Figure 2. In vitro differentiation of MEDEP.

The in vitro differentiation of MEDEP-E14 was performed by culture for two days after deprivation of erythropoietin (EPO). The in vitro differentiation of MEDEP-BRC5 was performed by culture for three days after deprivation of stem cell factor (SCF) and addition of EPO. (A) Flow cytometric analyses. Control, results with isotype controls. Before and After, the cells before and after in vitro differentiation. CD71, transferrin receptor. c-Kit, receptor for SCF. TER119, a cell surface antigen specific for mature erythroid cells. (B) Cell pellets before and after in vitro differentiation. The method for in vitro differentiation of MEDEP-BRC4 is described in Figure S4. (C) Morphology of the cells after in vitro differentiation. Arrows indicate enucleated red blood cells. (A–C) Results shown are representative of three independent experiments.
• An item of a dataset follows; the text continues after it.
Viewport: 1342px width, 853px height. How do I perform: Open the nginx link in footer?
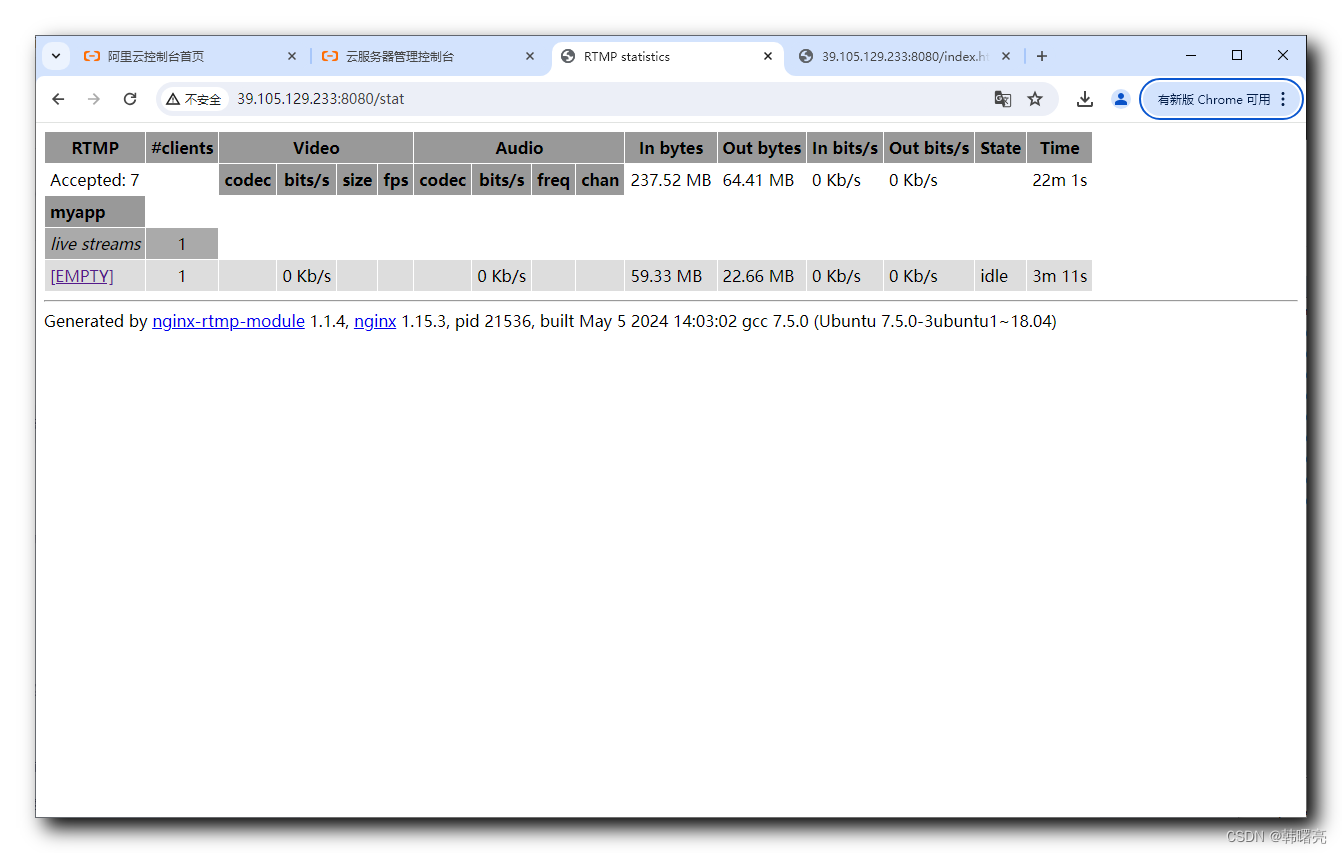point(375,321)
Figure 3. In vivo proliferation and differentiation of MEDEP.

A transformant of MEDEP-E14 expressing Venus as a marker was established, MEDEP-E14-Venus. (A) The in vitro differentiation of MEDEP-E14-Venus was performed by culture for two days after deprivation of erythropoietin. Control, results with isotype controls. Before and After, the cells before and after in vitro differentiation. (B) In vivo differentiation of MEDEP-E14-Venus cells. Acute anemia was induced in an immuno-deficient mouse (NOD-SCID) and the next day MEDEP-E14-Venus cells (2×10⁷ cells/mouse) were transplanted into the anemic mouse. Three days after cell transplantation, bone marrow and spleen cells were subjected to flow cytometric analyses. Control mouse, NOD-SCID mouse without cell transplantation. The vast majority of Venus-positive cells in the spleen show differentiation into CD71⁺TER119⁺ mature erythroid cells. (A, B) CD71 and TER119, see legend of Figure 2A. Results shown are representative of three independent experiments. (C) In vivo proliferation of MEDEP-E14-Venus cells. Cell transplantation was performed as in (B). We determined the proportion (%) of Venus-positive cells and calculated the absolute number of Venus-positive cells in the spleen. Day 1 and Day 3, one day and three days following cell transplantation, respectively. Values are mean±S.D. (N = 3).
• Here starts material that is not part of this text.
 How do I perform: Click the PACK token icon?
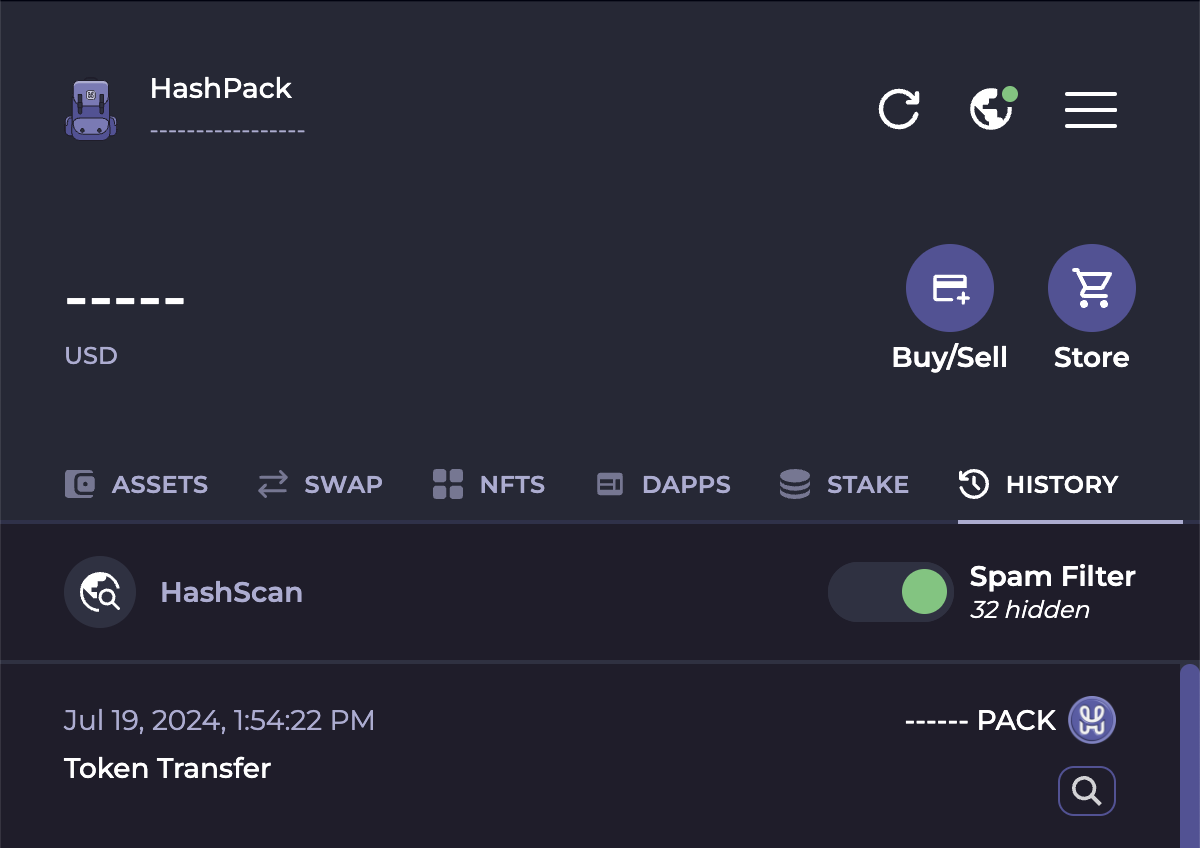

Figure 4. Amelioration of anemia by transplantation of MEDEP.

(A) MEDEP-E14 cells (2×10⁷ cells/mouse) were transplanted into an immuno-deficient mouse (NOD-SCID) 24 hours after the induction of hemolysis by phenylhydrazine (60 mg/kg body weight) injection. Day 5 and Day 26, five and twenty-six days after cell transplantation. RBC, red blood cell. White bars (n = 10) and black bars (n = 14), the data obtained from the mice transplanted with control cells and MEDEP-E14 cells, respectively. Values are mean±S.D. * p<0.01 (by the Student's t-test) (B) Increased survival of mice transplanted with MEDEP cells following induction of severe acute anemia. MEDEP-E14 cells (2×10⁷ cells/mouse) were transplanted into an NOD-SCID mouse 24 hours following the first induction of hemolysis by phenylhydrazine (60 mg/kg body weight) injection. Five days following the cell transplantation, the second induction of hemolysis by phenylhydrazine (80 mg/kg body weight) injection was performed. Statistical analysis was performed using the chi-square test. (A, B) Control cell, mast cell line derived from mouse ES cells (MEDMC-NT2) (Figures S1 and S2). MEDMC-NT2 cells (2×10⁷ cells/mouse) were transplanted similarly as a control experiment.